Stored entries:
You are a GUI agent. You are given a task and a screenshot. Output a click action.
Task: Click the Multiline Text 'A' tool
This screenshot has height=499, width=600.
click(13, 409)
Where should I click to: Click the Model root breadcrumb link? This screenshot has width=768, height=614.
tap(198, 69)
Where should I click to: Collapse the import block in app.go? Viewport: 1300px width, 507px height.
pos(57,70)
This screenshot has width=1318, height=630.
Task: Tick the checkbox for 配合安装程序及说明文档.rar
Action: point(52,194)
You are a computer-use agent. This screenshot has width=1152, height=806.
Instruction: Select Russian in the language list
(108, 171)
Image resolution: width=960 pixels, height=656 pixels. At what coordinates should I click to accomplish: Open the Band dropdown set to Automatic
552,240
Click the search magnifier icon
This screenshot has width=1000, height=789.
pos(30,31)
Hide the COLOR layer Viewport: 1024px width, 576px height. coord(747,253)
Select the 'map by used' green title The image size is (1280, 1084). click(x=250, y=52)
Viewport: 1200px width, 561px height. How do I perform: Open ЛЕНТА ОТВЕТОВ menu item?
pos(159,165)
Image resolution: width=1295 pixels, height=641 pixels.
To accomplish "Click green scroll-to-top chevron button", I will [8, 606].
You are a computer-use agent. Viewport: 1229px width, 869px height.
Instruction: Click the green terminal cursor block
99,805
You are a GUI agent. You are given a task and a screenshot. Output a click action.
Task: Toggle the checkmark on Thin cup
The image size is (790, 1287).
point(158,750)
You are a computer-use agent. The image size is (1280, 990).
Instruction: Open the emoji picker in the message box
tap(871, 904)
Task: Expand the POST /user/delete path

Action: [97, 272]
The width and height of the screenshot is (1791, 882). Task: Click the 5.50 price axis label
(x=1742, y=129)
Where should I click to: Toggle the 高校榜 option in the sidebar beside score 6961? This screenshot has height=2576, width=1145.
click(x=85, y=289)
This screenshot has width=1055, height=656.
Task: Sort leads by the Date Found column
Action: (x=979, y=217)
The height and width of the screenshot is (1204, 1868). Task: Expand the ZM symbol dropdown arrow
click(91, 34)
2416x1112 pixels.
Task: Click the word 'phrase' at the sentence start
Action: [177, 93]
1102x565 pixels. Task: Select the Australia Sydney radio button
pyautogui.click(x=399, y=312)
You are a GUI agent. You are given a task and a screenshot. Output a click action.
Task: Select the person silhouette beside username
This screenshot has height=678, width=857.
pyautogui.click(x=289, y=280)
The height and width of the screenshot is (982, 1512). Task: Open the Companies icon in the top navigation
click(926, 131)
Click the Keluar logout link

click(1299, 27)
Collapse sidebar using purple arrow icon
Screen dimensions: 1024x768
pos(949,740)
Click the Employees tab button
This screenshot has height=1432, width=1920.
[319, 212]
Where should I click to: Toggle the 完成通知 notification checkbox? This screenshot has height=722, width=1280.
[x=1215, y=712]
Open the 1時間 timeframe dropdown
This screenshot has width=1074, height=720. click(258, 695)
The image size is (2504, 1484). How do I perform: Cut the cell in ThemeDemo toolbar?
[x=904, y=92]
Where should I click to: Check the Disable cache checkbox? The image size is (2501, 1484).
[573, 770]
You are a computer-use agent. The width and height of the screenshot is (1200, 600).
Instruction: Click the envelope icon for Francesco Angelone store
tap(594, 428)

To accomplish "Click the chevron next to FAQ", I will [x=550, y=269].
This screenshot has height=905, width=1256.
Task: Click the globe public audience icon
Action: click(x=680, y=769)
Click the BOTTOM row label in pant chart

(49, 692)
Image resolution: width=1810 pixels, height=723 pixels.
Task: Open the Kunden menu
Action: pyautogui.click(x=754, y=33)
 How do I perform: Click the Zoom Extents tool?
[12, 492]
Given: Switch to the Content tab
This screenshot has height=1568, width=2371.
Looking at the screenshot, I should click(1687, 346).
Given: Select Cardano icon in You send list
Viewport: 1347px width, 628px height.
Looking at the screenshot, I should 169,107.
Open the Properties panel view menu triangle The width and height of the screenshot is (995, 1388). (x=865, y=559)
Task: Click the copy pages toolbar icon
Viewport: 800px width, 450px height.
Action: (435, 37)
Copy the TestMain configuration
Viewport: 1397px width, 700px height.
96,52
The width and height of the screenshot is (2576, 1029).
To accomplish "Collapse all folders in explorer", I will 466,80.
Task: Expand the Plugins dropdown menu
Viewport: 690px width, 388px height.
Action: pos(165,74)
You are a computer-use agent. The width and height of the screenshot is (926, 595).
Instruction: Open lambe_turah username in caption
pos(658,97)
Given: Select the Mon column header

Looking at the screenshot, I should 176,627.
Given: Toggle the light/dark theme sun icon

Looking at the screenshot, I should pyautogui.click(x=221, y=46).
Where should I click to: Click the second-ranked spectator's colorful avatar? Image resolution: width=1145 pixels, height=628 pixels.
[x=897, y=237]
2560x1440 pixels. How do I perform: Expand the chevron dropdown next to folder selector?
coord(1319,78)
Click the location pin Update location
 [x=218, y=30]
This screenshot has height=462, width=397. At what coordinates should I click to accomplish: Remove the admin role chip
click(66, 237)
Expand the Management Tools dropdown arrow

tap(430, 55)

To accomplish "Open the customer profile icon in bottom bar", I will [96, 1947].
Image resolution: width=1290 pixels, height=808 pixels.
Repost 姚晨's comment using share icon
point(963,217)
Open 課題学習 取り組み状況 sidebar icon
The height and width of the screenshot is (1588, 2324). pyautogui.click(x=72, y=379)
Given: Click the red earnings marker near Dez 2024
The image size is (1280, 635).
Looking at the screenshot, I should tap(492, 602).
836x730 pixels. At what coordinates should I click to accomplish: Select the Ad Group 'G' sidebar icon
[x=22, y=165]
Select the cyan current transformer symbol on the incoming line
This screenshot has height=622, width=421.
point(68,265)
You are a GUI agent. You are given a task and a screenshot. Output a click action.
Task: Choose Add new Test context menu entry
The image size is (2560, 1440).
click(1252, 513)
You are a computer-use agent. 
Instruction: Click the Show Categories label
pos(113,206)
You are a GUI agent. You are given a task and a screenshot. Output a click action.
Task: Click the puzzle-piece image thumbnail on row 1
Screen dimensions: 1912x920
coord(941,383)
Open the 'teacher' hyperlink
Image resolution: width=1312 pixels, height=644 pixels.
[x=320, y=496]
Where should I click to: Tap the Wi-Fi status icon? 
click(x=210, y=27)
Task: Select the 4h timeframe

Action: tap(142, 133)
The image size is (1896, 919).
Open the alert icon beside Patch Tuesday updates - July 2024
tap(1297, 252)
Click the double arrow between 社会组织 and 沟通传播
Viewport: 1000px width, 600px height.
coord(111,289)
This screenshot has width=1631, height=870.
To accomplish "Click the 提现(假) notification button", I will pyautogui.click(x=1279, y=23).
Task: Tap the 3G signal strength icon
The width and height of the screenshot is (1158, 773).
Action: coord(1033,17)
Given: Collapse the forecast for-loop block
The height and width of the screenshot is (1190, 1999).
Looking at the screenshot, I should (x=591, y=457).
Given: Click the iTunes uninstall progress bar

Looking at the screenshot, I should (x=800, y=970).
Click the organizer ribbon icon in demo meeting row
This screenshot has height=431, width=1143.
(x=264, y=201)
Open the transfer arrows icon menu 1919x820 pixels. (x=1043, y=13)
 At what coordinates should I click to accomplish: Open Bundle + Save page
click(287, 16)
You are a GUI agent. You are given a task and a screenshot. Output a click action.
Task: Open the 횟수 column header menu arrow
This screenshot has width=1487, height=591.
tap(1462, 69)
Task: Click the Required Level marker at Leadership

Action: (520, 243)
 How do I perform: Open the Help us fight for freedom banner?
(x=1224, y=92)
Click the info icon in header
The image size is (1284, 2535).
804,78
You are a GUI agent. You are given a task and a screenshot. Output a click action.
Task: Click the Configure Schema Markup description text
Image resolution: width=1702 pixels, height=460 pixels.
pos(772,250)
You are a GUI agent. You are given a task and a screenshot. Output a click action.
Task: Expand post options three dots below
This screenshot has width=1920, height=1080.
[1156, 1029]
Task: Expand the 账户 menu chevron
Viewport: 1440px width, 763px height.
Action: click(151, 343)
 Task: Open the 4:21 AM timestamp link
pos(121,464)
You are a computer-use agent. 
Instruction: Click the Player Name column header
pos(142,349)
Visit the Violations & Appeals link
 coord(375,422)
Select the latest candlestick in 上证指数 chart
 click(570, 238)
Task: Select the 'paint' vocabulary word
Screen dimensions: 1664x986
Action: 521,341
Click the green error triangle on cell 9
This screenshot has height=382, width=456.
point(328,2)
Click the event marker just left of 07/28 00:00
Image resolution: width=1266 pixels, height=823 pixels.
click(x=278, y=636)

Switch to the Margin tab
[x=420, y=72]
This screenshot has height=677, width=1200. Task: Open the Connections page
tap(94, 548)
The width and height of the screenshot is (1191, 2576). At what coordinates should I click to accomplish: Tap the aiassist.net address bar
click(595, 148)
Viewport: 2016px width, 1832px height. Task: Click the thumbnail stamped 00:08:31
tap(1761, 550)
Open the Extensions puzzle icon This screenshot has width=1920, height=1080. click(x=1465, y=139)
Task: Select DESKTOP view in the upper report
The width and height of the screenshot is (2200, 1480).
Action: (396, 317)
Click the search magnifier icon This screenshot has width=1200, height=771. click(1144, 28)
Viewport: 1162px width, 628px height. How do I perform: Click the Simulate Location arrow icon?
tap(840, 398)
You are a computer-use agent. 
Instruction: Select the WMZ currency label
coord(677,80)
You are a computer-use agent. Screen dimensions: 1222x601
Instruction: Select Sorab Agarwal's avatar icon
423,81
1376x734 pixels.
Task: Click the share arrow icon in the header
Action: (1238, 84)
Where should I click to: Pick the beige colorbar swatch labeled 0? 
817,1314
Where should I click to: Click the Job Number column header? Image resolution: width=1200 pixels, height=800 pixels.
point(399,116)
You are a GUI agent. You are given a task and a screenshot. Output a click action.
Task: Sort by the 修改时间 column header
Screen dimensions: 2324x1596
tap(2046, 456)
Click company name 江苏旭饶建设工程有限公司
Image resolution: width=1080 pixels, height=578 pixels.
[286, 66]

§ Task goal:
Repeat the listing above word for word, from the line with "Given: Select the Mon column header" to the line with "Looking at the screenshot, I should tap(492, 602).", including both of those lines.

§ Expected answer:
Given: Select the Mon column header

Looking at the screenshot, I should 176,627.
Given: Toggle the light/dark theme sun icon

Looking at the screenshot, I should pyautogui.click(x=221, y=46).
Where should I click to: Click the second-ranked spectator's colorful avatar? Image resolution: width=1145 pixels, height=628 pixels.
[x=897, y=237]
2560x1440 pixels. How do I perform: Expand the chevron dropdown next to folder selector?
coord(1319,78)
Click the location pin Update location
 [x=218, y=30]
This screenshot has height=462, width=397. At what coordinates should I click to accomplish: Remove the admin role chip
click(66, 237)
Expand the Management Tools dropdown arrow

tap(430, 55)

To accomplish "Open the customer profile icon in bottom bar", I will [96, 1947].
Image resolution: width=1290 pixels, height=808 pixels.
Repost 姚晨's comment using share icon
point(963,217)
Open 課題学習 取り組み状況 sidebar icon
The height and width of the screenshot is (1588, 2324). pyautogui.click(x=72, y=379)
Given: Click the red earnings marker near Dez 2024
The image size is (1280, 635).
Looking at the screenshot, I should tap(492, 602).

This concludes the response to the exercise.